**RECORDS SUPPLIED**.
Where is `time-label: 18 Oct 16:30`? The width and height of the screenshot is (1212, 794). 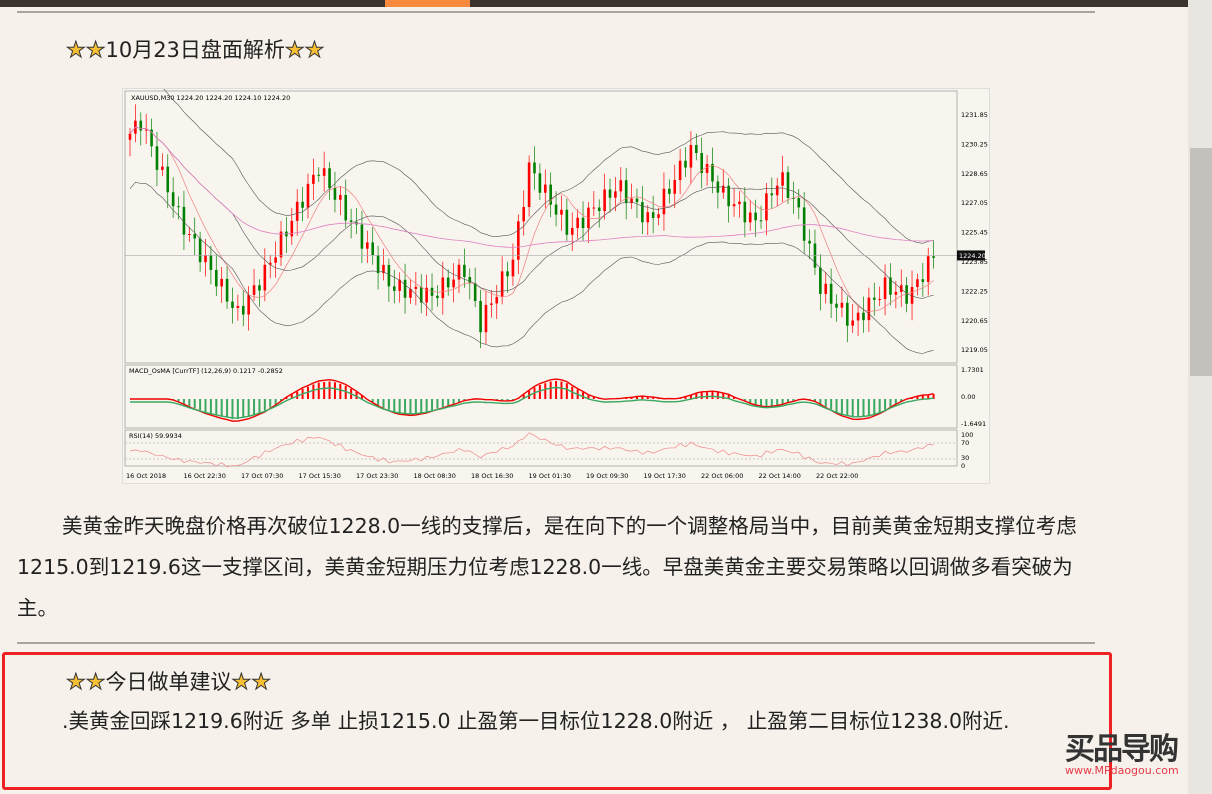 time-label: 18 Oct 16:30 is located at coordinates (492, 476).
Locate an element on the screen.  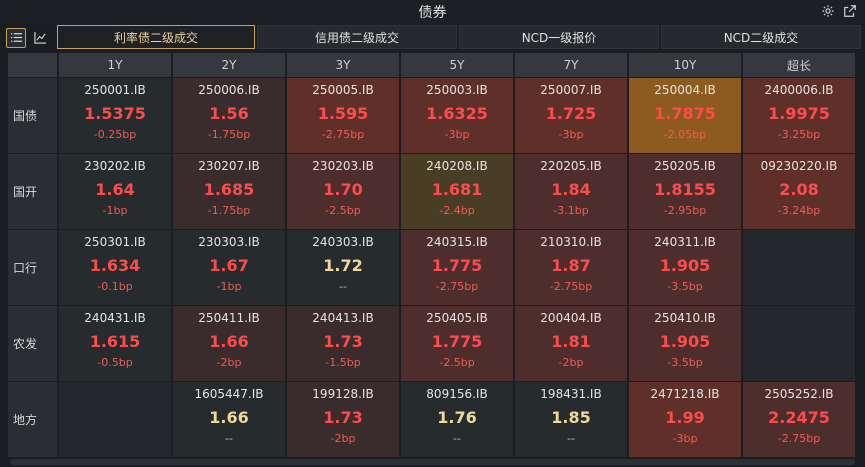
column-header: 1Y is located at coordinates (115, 65).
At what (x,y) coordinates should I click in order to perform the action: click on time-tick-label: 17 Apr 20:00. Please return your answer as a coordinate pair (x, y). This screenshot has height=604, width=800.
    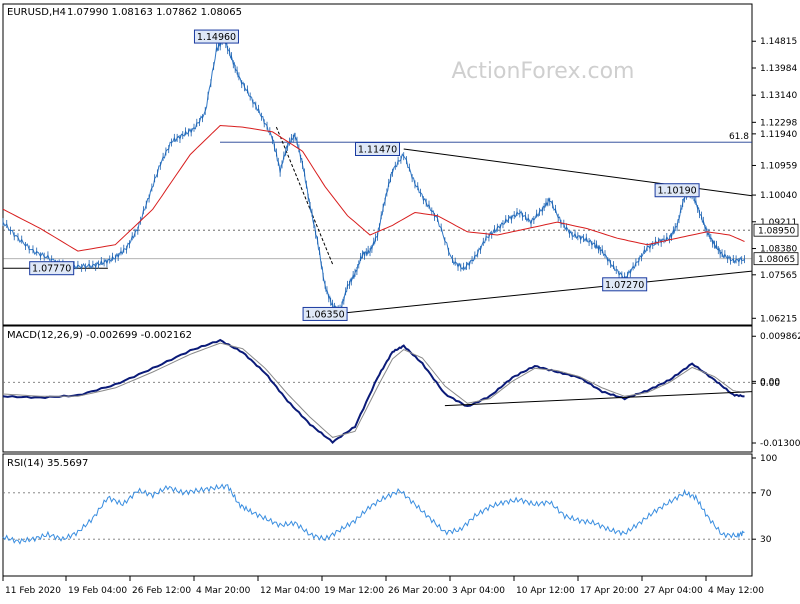
    Looking at the image, I should click on (610, 591).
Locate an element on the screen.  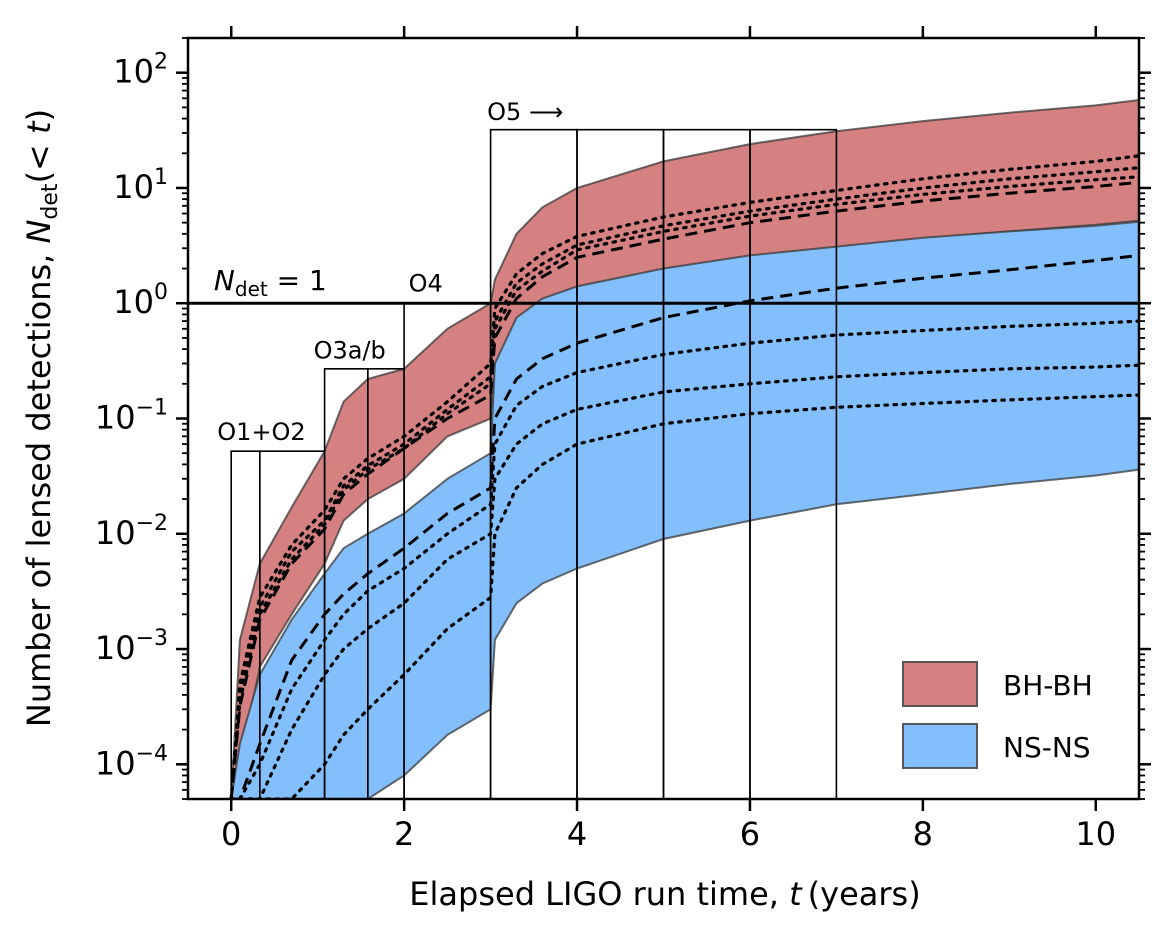
legend-label-ns-ns: NS-NS is located at coordinates (1047, 748).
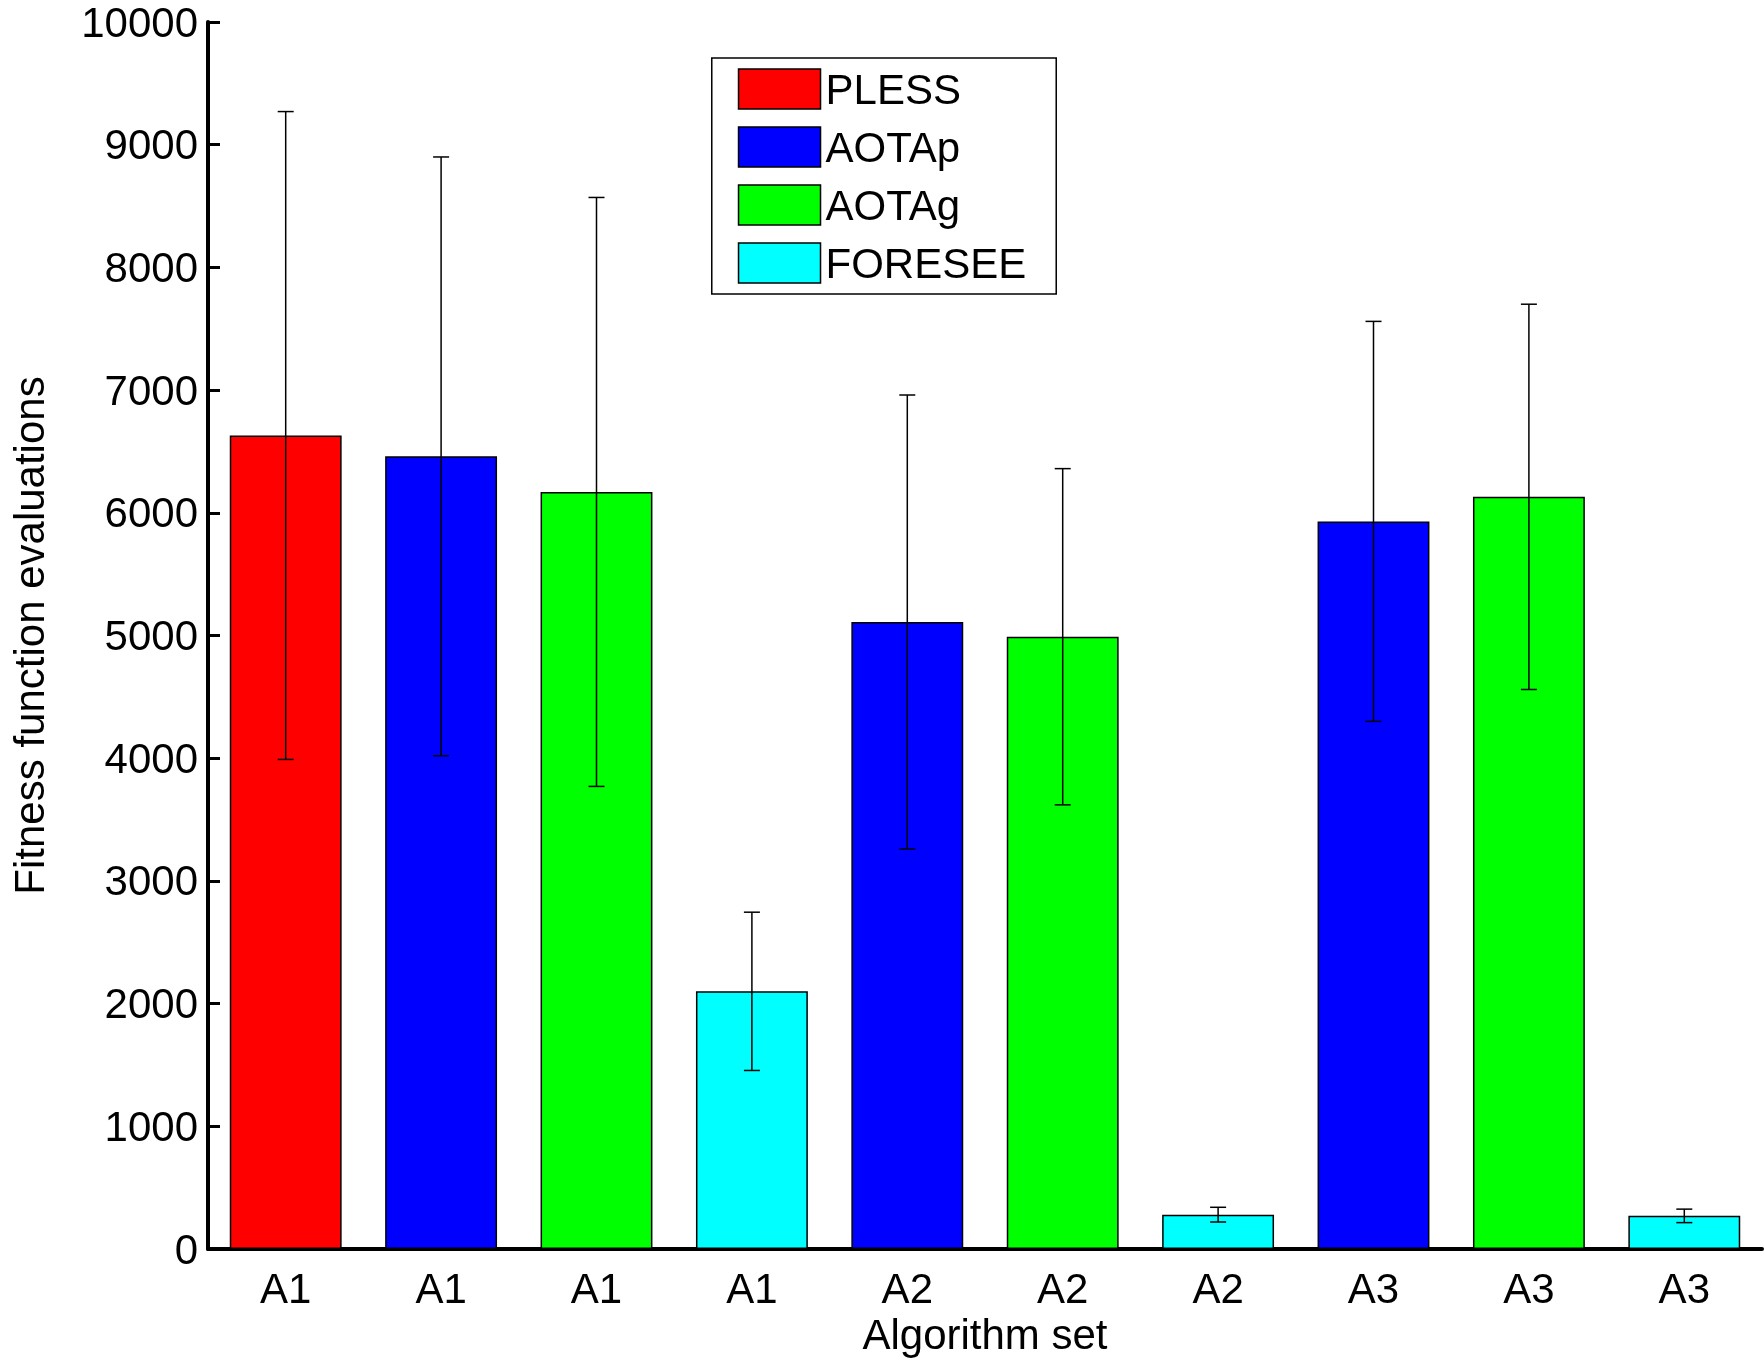 The image size is (1764, 1366). I want to click on y-axis-title: Fitness function evaluations, so click(29, 636).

**BRIEF**.
How many lines of the records contain the word "should"? Give only the number.

**TASK ANSWER**.
2